= Pixel coordinate grounding data =

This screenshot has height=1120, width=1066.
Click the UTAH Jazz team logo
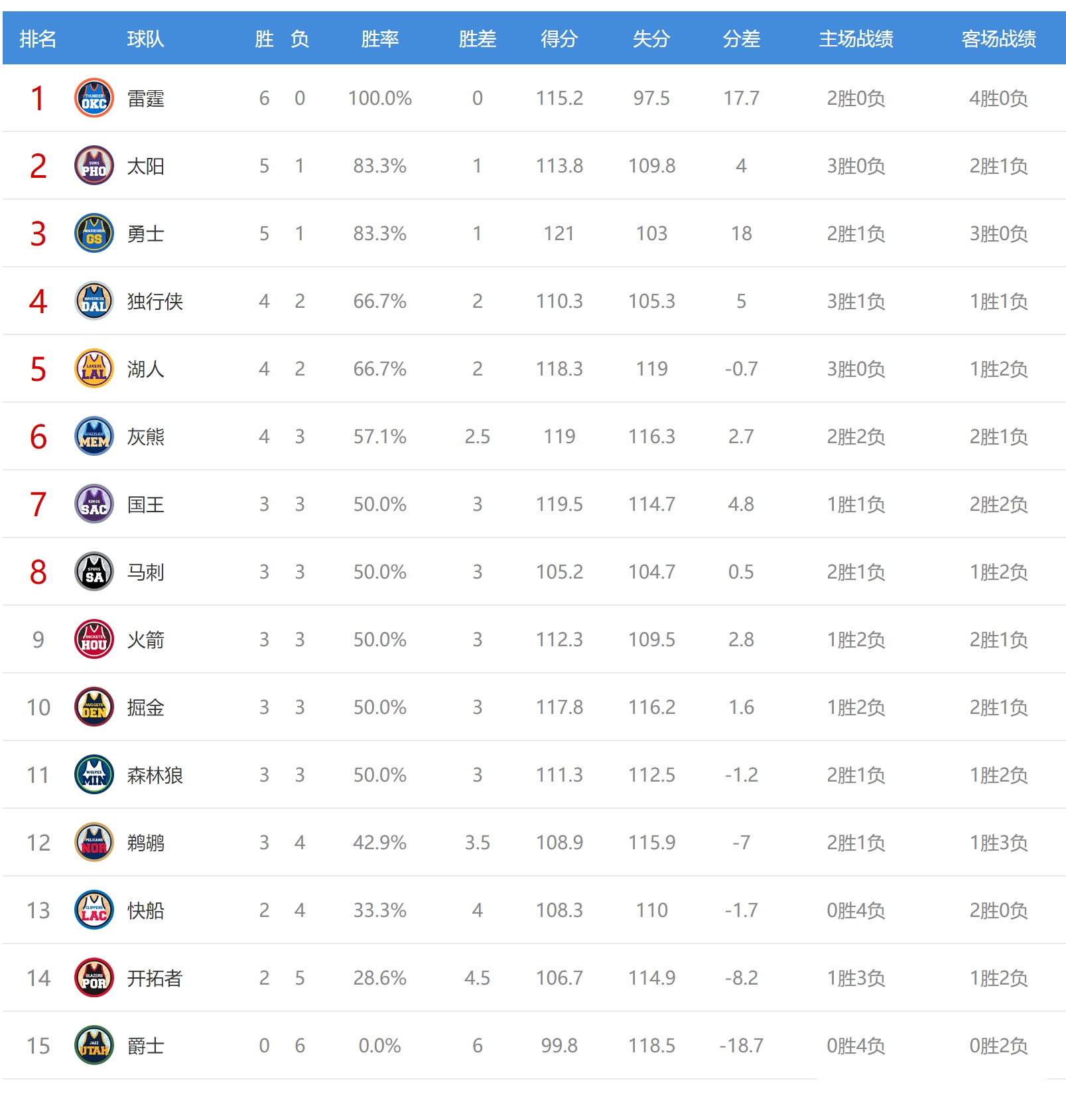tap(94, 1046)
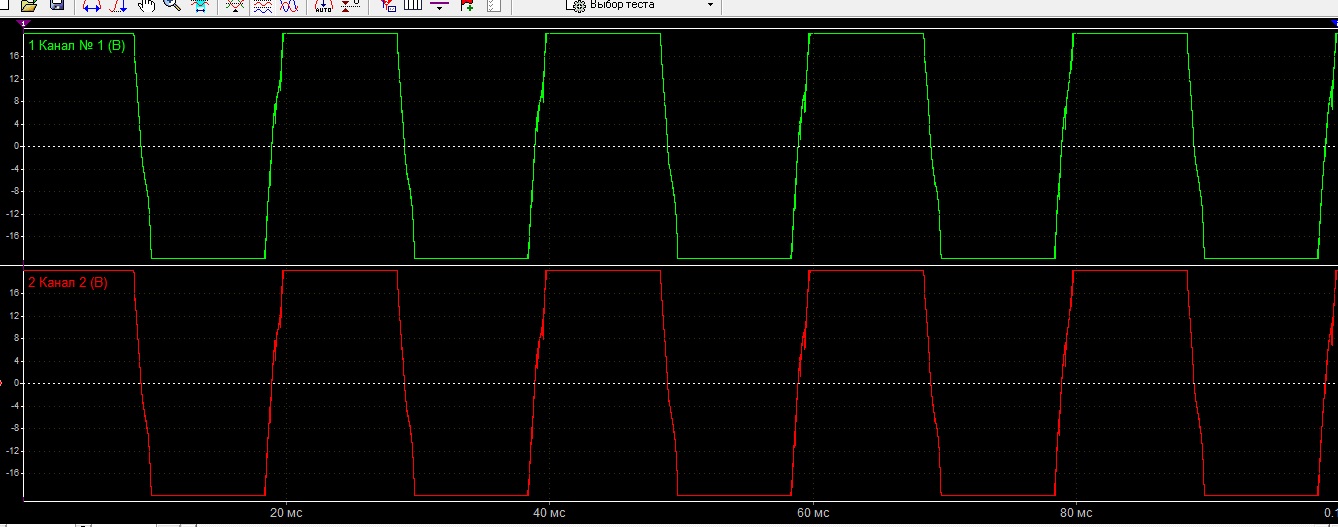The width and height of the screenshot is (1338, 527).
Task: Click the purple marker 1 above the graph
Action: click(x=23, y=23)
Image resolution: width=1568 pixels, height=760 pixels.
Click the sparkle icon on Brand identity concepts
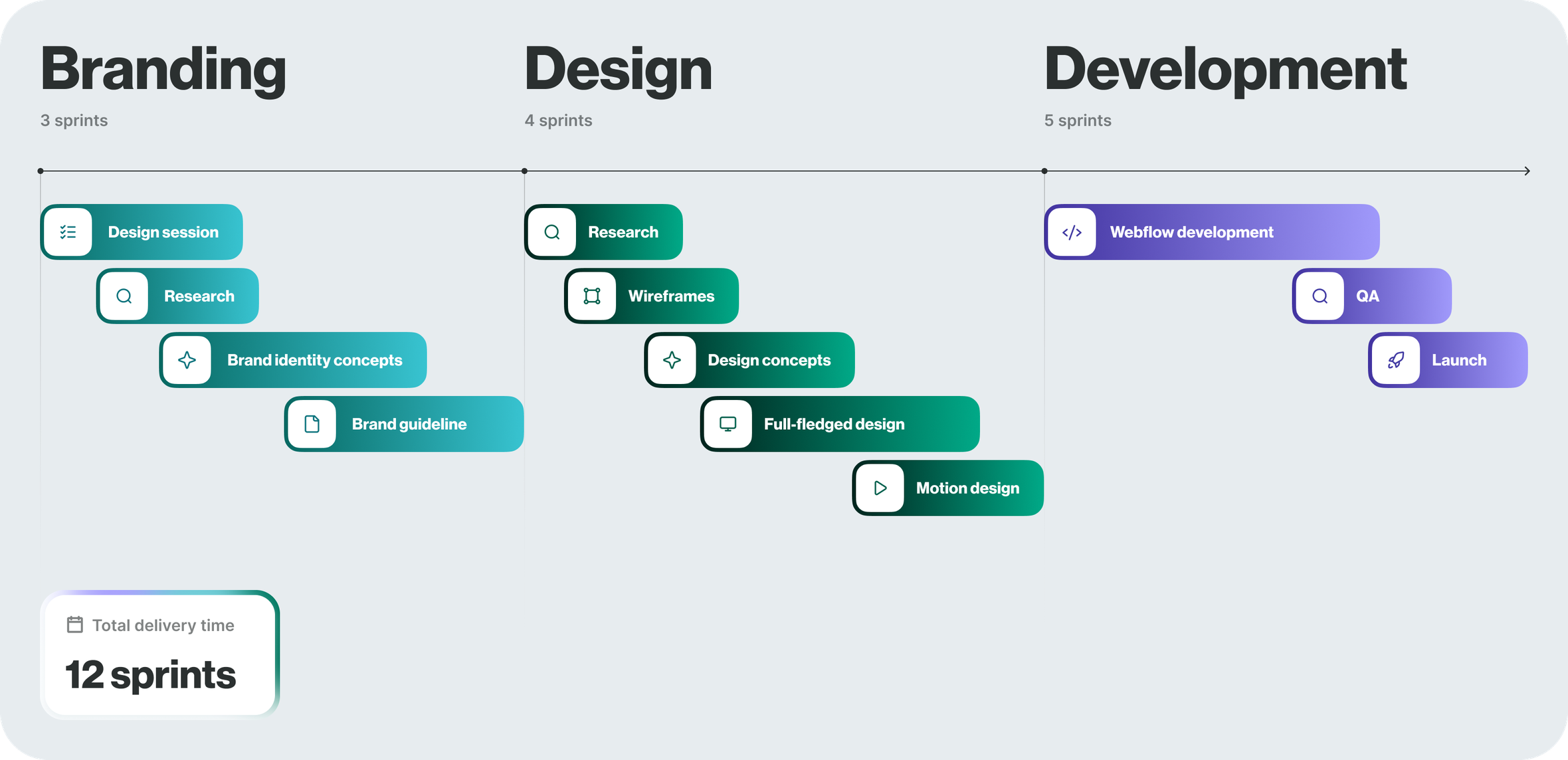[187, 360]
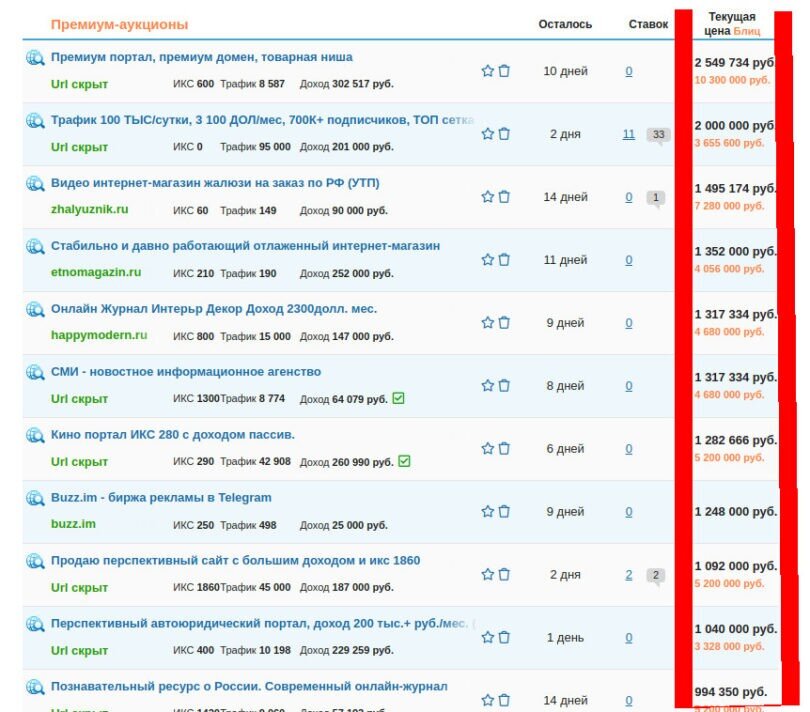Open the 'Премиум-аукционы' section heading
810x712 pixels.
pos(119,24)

= WORK ORDER =
Please reproduce the lines above from the one containing "Image resolution: width=1568" through the final line, exactly and inclusively, leaving out each picture.

= PROBLEM SOLUTION =
Image resolution: width=1568 pixels, height=760 pixels.
Click the sparkle icon on Brand identity concepts
[187, 360]
Open the 'Премиум-аукционы' section heading
810x712 pixels.
pos(119,24)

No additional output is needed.